Swinging your legs to the side lying on your side is a simple but effective exercise that is included in many workouts to work out the legs and buttocks. Due to the fact that it does not need special equipment, it is often used during class at home.
First of all, swinging the legs sideways affects the buttock region, namely the middle and small gluteal muscles, the tensor of the wide fascia. The body stabilizers also receive a load, namely: oblique muscles of the abdomen, lower back, extensors of the spine. Additionally, the movement involves the small muscles of the legs.
Depending on the starting position, the trajectory of the leg with the swing and the turn of the foot, quadriceps, thigh biceps and large gluteus muscles can be included in the work.
It is worthwhile to understand that swings are strength exercises. Their implementation can significantly improve the shape of the buttocks, but by themselves they do not contribute to weight loss.
If your goal is to reduce volumes, supplement your workouts with cardio workouts and lower calorie intake.
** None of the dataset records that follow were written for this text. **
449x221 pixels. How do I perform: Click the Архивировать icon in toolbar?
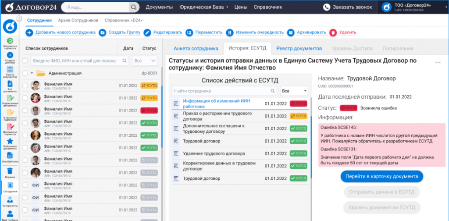coord(290,32)
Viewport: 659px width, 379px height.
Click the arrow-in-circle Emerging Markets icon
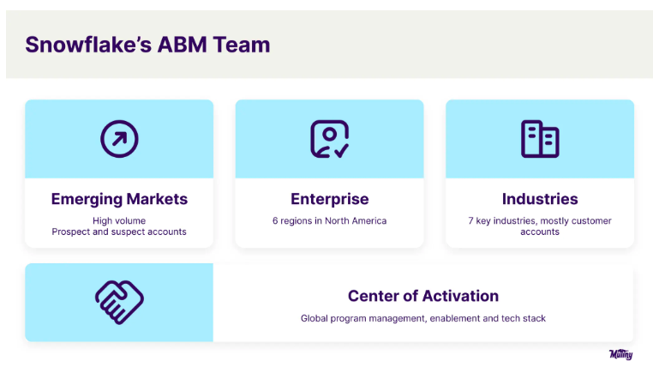click(119, 139)
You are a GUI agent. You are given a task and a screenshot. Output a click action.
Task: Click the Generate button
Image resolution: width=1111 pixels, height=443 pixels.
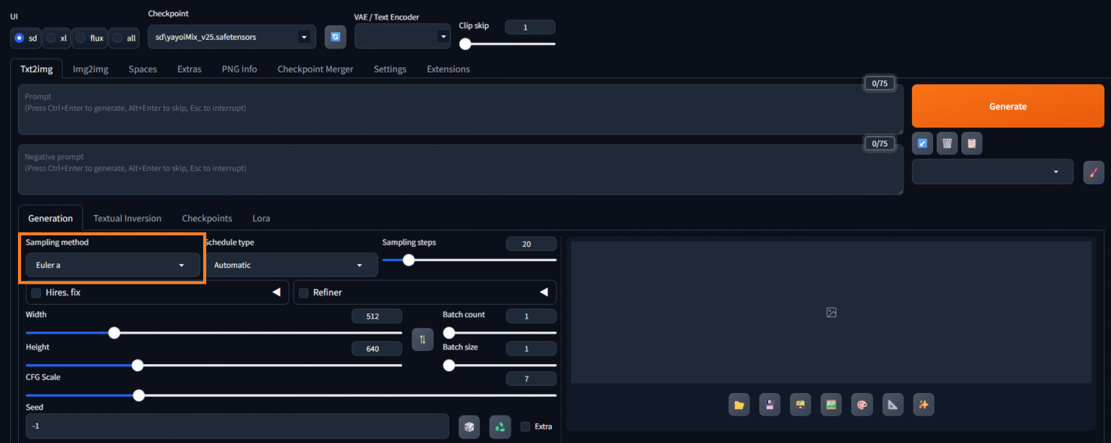tap(1008, 106)
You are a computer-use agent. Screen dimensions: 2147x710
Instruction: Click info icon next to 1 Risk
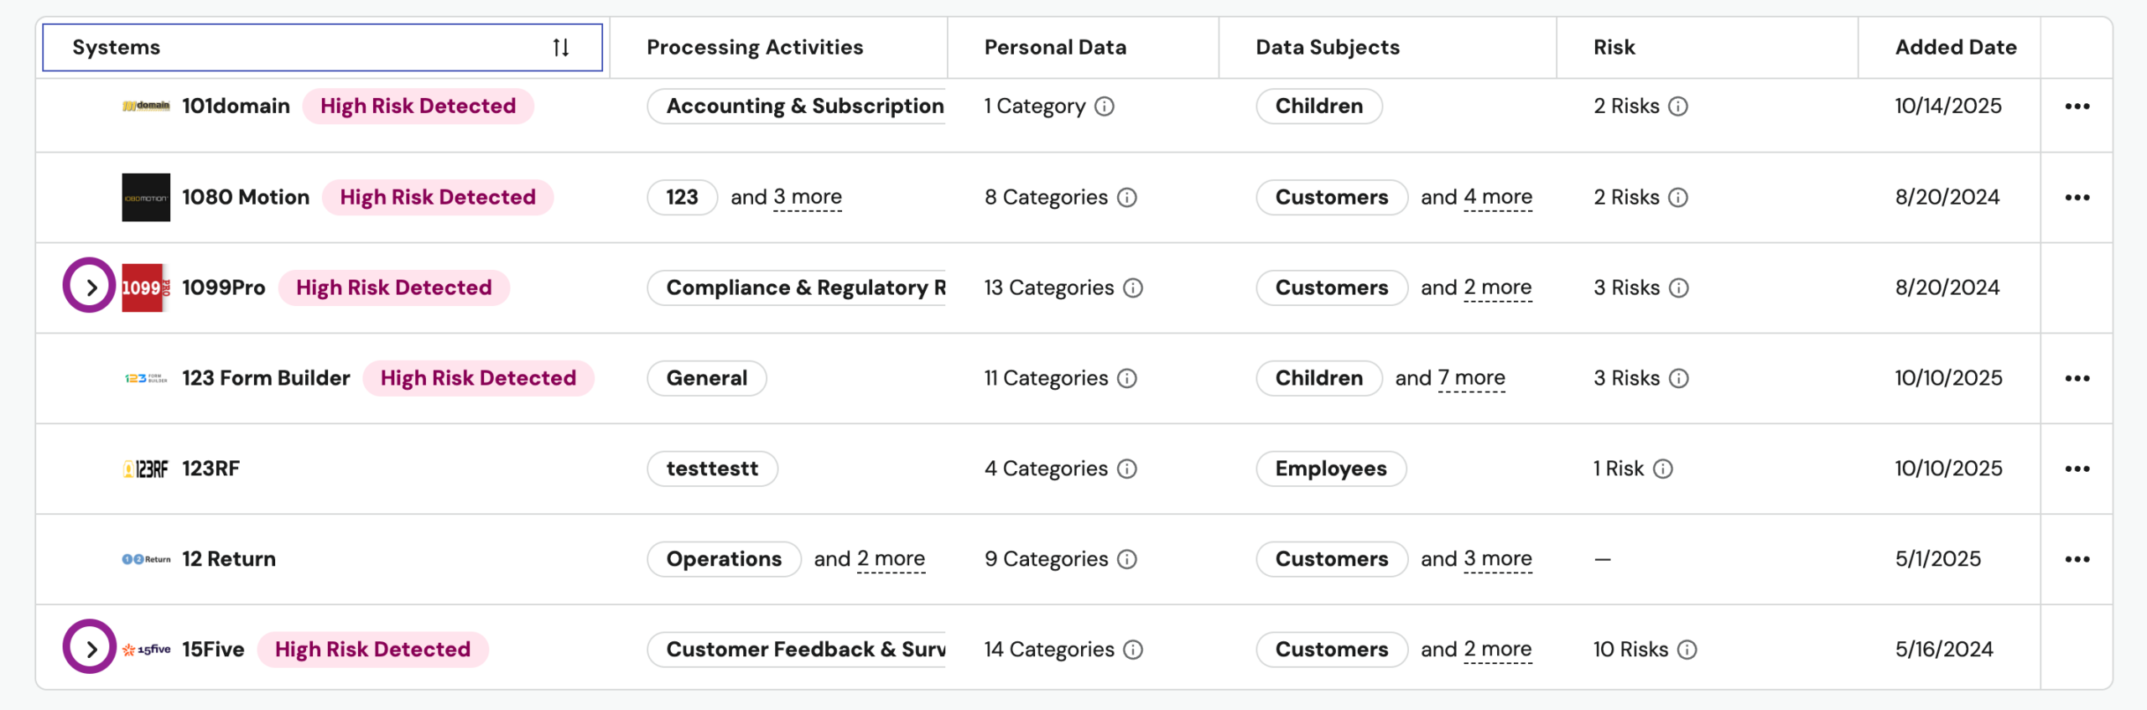[x=1663, y=469]
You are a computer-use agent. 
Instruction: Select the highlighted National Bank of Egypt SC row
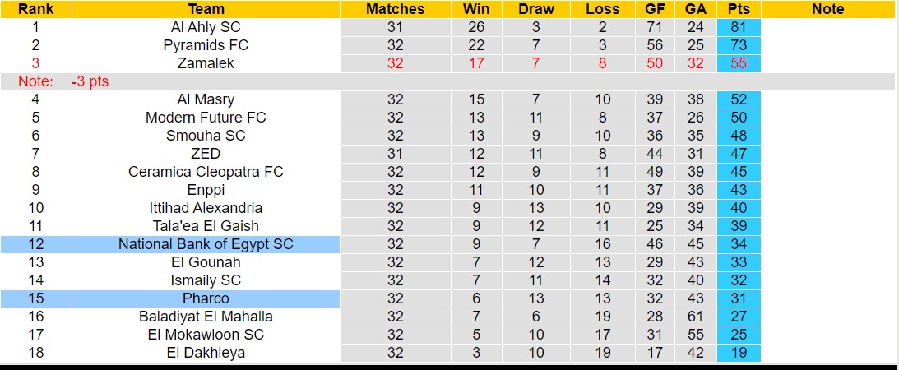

To begin, lie on your right side and stretch your legs. Place one hand on the floor in front of you at the level of the abdomen, and lean on the elbow of the other. Make sure that you can maintain balance in this position and you are comfortable.
The classic version of the sideways swings on the middle gluteal muscles:
The leg is straight, abduction occurs vertically sideways, not forward and not backward. The right leg, which is located below, can be slightly bent for better stability.
We shift the emphasis to the side of the gluteus maximus muscles and the posterior thigh:
If, on the contrary, you need to transfer the load forward:
A combined option for those who need to work out everything at once:
This is the first phase.
For beginners, it is enough to do 2 approaches for each leg, and for those who are confident in their abilities, you can increase their number to 3-4.
The number of repetitions in the approach is 15-20.
To achieve a lasting result and harmonious development of the muscles of the lower body, combine swing with other strength exercises. Finish each session with a stretch.
When you have fully mastered the exercise and can perform the maximum number of repetitions, the legs will begin to lose their effectiveness. To avoid this, try complicated versions of the swings.
Specifically, use weights.
Put weighting weights of 0.5-1 kg on your feet. This will make it difficult to swing and make the muscles work even harder.
You can use a rubber expander or tape for the same purpose.
Swinging legs is an indispensable exercise for pumping the buttocks. Its regular performance will significantly improve the shape of the lower body and bring the muscles to the necessary tone.